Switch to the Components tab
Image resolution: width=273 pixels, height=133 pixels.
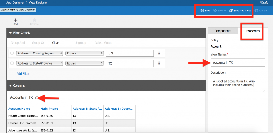(223, 31)
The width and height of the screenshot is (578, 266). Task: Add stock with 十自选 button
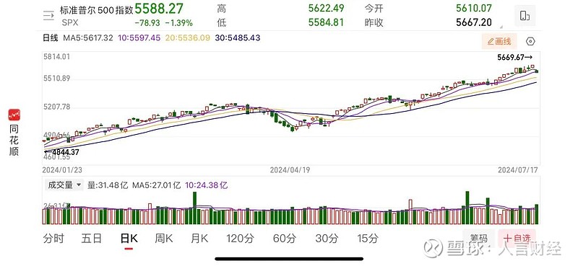coord(517,238)
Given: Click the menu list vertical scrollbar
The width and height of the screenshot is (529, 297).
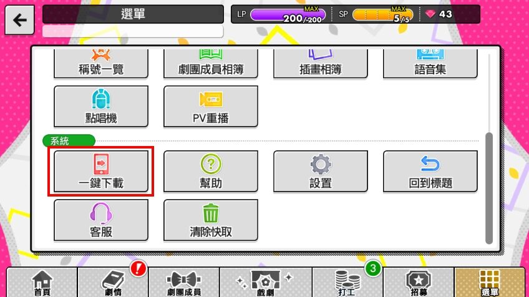Looking at the screenshot, I should point(489,188).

**********

* WORK TASK
Please set down each line of the data above exactly as written, without the pictures.

* WRITTEN SOLUTION
Switch to the Components tab
Image resolution: width=273 pixels, height=133 pixels.
(223, 31)
The width and height of the screenshot is (578, 266). Task: Add stock with 十自选 button
coord(517,238)
Given: Click the menu list vertical scrollbar
The width and height of the screenshot is (529, 297).
Looking at the screenshot, I should point(489,188).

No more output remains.